> _Task requirements_
Find the line holding "Click folder icon" in the entries below. Give it again exactly, along with every line after it up to and including the line holding "Given: Select Speeches in the sidebar list".

● ● ●

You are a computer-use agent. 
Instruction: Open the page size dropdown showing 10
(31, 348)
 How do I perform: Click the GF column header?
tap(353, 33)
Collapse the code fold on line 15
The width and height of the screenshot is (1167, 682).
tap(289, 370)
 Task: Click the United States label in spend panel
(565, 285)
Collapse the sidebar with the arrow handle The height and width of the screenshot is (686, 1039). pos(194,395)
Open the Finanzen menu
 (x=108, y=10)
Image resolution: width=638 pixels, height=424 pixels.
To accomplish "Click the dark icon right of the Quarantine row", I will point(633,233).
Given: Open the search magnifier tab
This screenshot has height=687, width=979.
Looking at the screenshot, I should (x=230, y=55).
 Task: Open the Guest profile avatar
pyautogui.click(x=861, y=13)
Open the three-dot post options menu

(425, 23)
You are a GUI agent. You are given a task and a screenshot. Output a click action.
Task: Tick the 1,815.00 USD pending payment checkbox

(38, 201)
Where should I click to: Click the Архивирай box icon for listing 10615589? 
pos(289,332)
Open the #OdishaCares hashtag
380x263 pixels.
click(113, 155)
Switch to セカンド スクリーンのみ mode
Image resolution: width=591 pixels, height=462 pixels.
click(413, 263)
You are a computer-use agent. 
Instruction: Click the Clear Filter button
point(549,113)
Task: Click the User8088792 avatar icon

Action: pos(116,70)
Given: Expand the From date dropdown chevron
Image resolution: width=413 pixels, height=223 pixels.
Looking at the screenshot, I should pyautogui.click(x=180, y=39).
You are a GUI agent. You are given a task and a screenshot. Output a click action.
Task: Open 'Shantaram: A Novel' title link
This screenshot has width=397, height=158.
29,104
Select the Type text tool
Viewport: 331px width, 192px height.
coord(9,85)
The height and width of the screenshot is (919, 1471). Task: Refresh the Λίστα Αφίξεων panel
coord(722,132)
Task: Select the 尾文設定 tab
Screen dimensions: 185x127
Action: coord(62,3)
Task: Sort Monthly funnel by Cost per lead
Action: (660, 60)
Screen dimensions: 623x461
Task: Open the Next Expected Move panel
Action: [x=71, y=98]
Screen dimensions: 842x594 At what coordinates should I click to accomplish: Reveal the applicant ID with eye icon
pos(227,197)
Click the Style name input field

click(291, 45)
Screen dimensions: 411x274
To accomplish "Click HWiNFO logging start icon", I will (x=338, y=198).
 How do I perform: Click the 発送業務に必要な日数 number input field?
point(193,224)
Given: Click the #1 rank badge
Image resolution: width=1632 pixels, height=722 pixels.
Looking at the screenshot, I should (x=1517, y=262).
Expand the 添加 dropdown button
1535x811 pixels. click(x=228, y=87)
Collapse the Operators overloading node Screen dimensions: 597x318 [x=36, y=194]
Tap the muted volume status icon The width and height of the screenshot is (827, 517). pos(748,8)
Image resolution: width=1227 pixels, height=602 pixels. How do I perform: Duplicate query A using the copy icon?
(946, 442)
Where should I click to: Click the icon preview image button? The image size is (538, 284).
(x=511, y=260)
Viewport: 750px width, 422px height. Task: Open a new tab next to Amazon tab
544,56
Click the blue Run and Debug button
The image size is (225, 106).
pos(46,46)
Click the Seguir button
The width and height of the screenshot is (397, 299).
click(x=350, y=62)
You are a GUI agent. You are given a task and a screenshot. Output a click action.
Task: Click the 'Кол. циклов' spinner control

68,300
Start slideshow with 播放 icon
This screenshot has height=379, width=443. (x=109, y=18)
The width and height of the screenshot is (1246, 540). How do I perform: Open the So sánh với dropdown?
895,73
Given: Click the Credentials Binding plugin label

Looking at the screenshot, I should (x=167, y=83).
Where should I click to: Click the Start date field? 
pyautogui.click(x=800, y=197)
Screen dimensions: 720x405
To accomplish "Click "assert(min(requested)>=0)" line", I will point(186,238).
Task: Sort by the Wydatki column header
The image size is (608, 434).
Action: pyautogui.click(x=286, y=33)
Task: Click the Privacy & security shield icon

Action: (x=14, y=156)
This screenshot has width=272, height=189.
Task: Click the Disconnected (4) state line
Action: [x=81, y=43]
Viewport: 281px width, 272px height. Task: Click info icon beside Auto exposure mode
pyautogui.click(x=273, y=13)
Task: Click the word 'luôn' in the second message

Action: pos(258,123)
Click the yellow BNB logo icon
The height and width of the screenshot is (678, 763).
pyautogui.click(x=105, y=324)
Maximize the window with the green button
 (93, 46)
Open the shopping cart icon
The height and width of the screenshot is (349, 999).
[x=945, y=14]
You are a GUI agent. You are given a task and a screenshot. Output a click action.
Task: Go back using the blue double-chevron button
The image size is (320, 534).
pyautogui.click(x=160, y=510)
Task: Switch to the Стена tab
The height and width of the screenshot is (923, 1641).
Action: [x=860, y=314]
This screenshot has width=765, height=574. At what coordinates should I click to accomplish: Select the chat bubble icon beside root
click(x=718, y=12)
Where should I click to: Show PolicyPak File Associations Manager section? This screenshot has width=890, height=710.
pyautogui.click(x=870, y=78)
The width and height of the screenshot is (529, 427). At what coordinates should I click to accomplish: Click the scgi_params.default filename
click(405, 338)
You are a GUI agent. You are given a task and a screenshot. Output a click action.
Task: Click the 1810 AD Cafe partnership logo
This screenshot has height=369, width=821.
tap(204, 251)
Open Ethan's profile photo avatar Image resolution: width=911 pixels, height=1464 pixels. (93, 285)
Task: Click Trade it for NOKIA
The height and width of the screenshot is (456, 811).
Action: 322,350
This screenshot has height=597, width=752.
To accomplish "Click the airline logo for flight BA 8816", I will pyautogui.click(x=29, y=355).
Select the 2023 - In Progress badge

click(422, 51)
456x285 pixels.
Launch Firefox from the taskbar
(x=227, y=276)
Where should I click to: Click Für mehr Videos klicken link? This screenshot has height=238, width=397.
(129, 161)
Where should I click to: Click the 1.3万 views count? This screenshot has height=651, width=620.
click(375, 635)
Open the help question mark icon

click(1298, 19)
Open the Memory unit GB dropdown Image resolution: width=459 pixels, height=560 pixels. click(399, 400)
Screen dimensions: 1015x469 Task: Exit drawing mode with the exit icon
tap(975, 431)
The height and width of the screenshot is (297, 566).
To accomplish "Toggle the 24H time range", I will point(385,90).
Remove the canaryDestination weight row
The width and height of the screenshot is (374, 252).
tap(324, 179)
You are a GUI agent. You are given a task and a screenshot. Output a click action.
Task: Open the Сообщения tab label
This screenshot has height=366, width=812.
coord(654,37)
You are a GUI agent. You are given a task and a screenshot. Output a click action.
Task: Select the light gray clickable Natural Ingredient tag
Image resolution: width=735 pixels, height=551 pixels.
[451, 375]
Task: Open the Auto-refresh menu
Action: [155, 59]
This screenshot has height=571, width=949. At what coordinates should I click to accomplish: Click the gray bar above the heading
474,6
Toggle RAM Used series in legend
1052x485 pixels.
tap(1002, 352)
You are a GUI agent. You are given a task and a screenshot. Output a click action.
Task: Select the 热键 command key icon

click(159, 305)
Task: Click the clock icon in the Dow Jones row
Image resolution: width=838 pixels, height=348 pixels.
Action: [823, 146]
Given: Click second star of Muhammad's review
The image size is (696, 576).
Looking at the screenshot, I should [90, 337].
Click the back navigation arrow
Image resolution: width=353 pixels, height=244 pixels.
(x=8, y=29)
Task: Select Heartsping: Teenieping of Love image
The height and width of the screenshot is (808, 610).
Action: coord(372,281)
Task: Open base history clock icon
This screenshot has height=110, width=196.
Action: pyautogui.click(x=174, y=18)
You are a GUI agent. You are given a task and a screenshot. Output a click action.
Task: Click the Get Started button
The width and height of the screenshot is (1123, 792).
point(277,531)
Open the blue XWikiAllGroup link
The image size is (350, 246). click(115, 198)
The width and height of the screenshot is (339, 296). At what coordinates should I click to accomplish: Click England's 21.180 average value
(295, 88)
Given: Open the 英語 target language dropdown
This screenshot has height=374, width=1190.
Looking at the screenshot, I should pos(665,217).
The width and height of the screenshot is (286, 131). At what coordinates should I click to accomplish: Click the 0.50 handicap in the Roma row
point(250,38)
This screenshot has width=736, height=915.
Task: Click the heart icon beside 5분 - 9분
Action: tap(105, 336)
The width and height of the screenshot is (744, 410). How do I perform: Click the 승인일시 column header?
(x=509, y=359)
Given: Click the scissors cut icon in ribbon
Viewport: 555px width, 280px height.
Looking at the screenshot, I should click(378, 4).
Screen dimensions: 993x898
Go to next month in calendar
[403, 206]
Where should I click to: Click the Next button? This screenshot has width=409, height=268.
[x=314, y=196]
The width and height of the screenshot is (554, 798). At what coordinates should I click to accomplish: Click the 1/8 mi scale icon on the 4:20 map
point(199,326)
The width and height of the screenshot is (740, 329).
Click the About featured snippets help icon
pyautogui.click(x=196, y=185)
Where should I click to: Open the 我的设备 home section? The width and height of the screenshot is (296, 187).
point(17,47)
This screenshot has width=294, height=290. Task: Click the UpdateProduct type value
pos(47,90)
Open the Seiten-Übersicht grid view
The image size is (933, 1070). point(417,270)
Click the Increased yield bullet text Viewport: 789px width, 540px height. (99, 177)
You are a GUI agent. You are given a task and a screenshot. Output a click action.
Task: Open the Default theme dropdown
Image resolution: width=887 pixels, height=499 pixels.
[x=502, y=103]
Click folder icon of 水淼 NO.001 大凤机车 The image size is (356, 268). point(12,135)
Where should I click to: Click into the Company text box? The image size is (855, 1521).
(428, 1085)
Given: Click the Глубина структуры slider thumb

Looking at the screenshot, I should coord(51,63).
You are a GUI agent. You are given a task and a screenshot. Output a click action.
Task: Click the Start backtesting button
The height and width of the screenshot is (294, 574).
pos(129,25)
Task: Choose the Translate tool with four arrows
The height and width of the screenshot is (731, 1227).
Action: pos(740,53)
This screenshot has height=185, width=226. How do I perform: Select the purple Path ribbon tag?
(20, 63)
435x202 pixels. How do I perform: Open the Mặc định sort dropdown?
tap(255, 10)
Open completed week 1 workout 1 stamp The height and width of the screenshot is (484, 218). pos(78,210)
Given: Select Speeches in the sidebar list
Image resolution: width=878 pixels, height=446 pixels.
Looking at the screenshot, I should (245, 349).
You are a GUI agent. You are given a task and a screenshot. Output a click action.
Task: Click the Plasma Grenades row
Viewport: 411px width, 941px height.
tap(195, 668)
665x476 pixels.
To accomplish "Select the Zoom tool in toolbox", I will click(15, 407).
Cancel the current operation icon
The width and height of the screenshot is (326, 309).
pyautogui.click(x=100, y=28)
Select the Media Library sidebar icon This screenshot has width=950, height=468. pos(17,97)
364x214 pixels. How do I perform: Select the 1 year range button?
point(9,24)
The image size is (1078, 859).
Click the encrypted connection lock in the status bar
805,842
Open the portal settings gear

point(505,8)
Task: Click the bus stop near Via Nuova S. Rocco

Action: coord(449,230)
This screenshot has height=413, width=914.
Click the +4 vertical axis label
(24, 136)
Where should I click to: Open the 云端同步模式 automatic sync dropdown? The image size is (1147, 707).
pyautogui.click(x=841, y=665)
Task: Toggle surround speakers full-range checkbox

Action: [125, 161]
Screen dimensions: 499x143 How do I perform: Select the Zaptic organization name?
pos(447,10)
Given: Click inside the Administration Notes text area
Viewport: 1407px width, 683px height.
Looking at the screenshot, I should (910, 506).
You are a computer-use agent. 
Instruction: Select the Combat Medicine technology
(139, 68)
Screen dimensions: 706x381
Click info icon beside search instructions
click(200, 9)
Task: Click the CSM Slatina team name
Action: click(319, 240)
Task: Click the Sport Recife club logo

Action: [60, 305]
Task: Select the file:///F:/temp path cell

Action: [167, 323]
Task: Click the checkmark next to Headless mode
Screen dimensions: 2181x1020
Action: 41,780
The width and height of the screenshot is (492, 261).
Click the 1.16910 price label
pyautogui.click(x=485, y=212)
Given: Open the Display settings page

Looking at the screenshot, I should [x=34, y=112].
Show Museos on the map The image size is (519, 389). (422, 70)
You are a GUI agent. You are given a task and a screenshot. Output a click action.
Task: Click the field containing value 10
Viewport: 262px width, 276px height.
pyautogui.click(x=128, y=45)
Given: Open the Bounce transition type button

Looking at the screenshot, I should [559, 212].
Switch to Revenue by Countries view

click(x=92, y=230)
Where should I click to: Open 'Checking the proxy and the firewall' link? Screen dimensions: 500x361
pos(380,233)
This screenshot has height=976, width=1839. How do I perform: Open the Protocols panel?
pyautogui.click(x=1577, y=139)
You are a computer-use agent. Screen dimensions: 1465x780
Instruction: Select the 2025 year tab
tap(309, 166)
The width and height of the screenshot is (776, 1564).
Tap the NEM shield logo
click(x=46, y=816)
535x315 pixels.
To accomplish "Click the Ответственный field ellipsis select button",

● ● ●

> _Reply to the task_
Click folder icon of 水淼 NO.001 大凤机车 The image size is (356, 268). point(12,135)
Where should I click to: Click into the Company text box? The image size is (855, 1521).
(428, 1085)
Given: Click the Глубина структуры slider thumb

Looking at the screenshot, I should coord(51,63).
You are a GUI agent. You are given a task and a screenshot. Output a click action.
Task: Click the Start backtesting button
The height and width of the screenshot is (294, 574).
pos(129,25)
Task: Choose the Translate tool with four arrows
The height and width of the screenshot is (731, 1227).
Action: pos(740,53)
This screenshot has height=185, width=226. How do I perform: Select the purple Path ribbon tag?
(20, 63)
435x202 pixels. How do I perform: Open the Mặc định sort dropdown?
tap(255, 10)
Open completed week 1 workout 1 stamp The height and width of the screenshot is (484, 218). pos(78,210)
Given: Select Speeches in the sidebar list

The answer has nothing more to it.